La Tiemme apre un’inchiesta interna

L’azienda sentirà anche l’autista accusato da una vigilante di non aver fatto salire sul bus cinque giovani di colore

PIOMBINO. Un’inchiesta interna per capire cosa è successo, per verificare le accuse lanciate da quella guardia giurata, per parlare con lo stesso autista del bus e capire se davvero, e perché, ha lasciato a piedi un giovane e quattro donne di colore. La Tiemme ha deciso di avviare l’indagine anche in mancanza di un reclamo formale, come prevede il regolamento e come aveva spiegato ieri al Tirreno il vicepresidente Marco Macchioni.

L’accusa, lo ricordiamo, era stata lanciata da una guardia giurata che domenica sera era di servizio al varco 2 del porto di Piombino.
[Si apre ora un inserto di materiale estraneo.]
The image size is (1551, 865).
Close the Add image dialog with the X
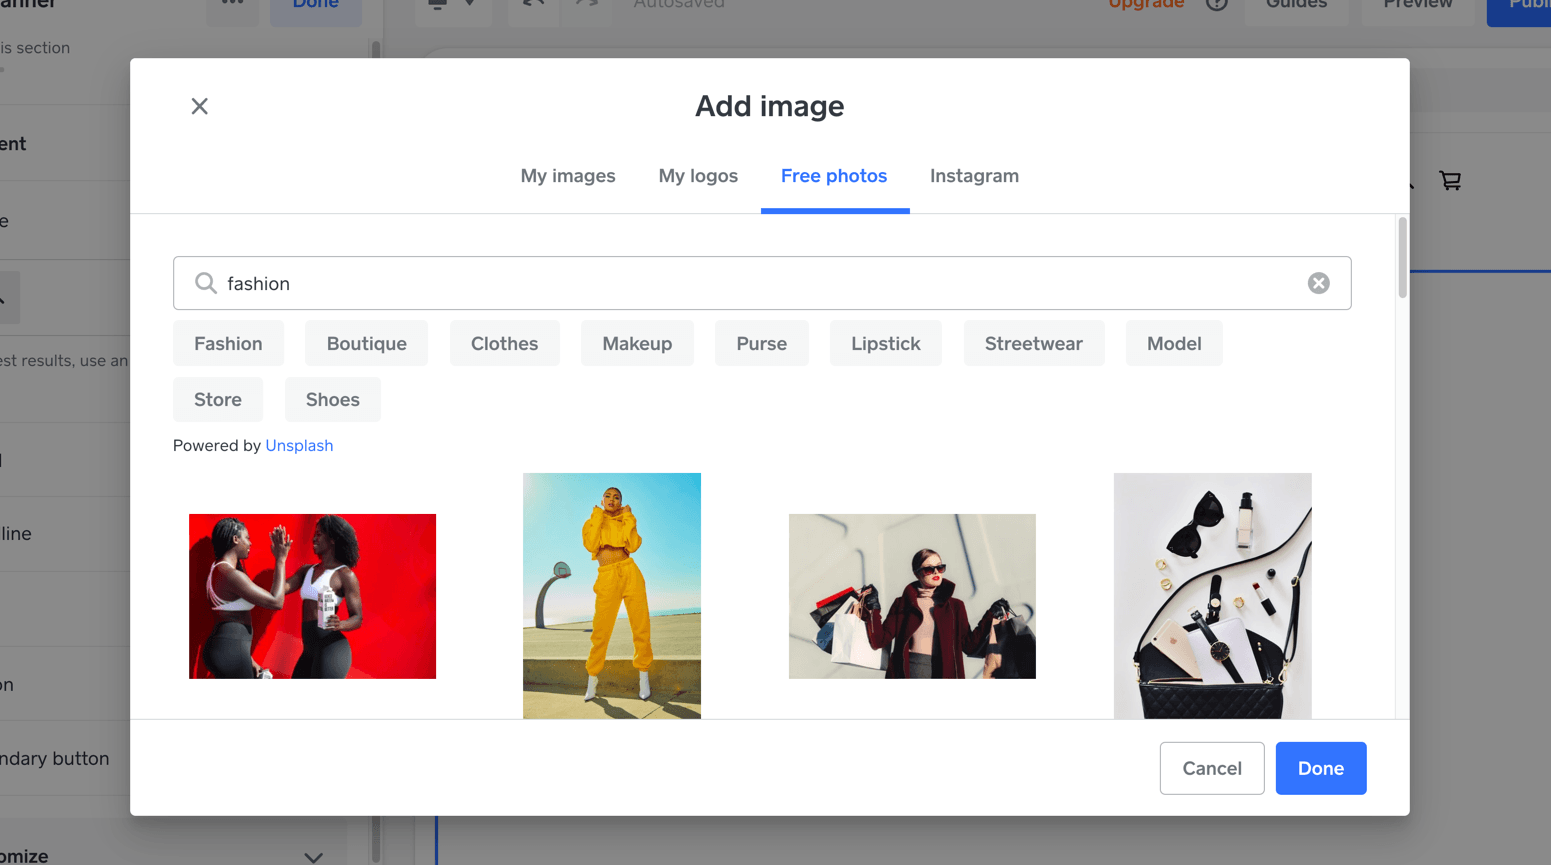[199, 106]
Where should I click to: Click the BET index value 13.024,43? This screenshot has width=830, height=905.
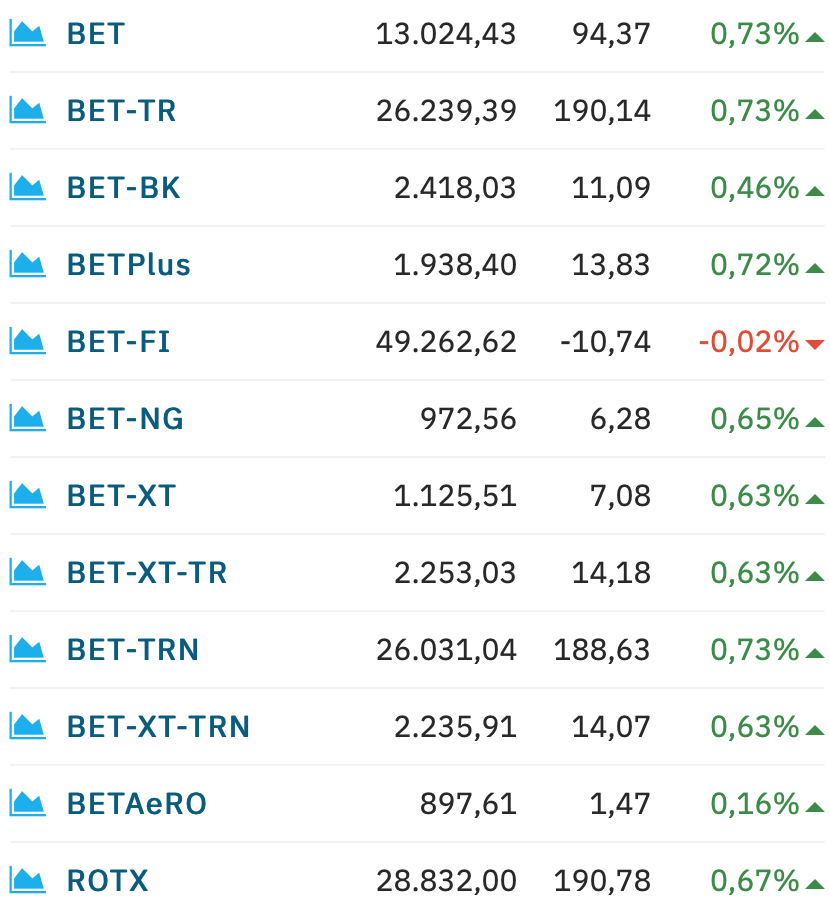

La donna, Gianna Gianfaldoni, aveva raccontato che alle 19,48 il conducente del bus, l’ultimo della giornata, si era rifiutato di aspettare e far salire i cinque passeggeri di colore, arrivati di corsa a causa di un ritardo della nave.

«Tiemme - scrive l’azienda in una nota- ha immediatamente avviato un'indagine interna per chiarire le dinamiche dei fatti descritti nell’articolo. Questo nonostante che, al momento, non sia pervenuto in azienda alcun reclamo formale sull’episodio. Quello descritto sulla stampa è però un fatto preciso che non può essere ignorato e necessita di un approfondimento. Per questo motivo, eventuali reclami scritti o testimonianze, compresa la versione dell’autista in servizio, saranno utili all’azienda per ricostruire le circostanze e quindi concorrere a completare l’istruttoria interna. Nell’occasione, l’azienda desidera rassicurare la signora che ha descritto al giornale l’episodio circa l’utilità del reclamo, il quale rappresenta uno strumento indispensabile per monitorare il servizio e avviare una procedura di verifica interna su segnalazioni specifiche che arrivano dalla clientela. Per prassi consolidata e in virtù del sistema di certificazione a cui Tiemme è chiamata a rispondere, tutti i reclami ricevuti in forma scritta vengono presi in considerazione e sono soggetti a formale risposta».(a.d.g.)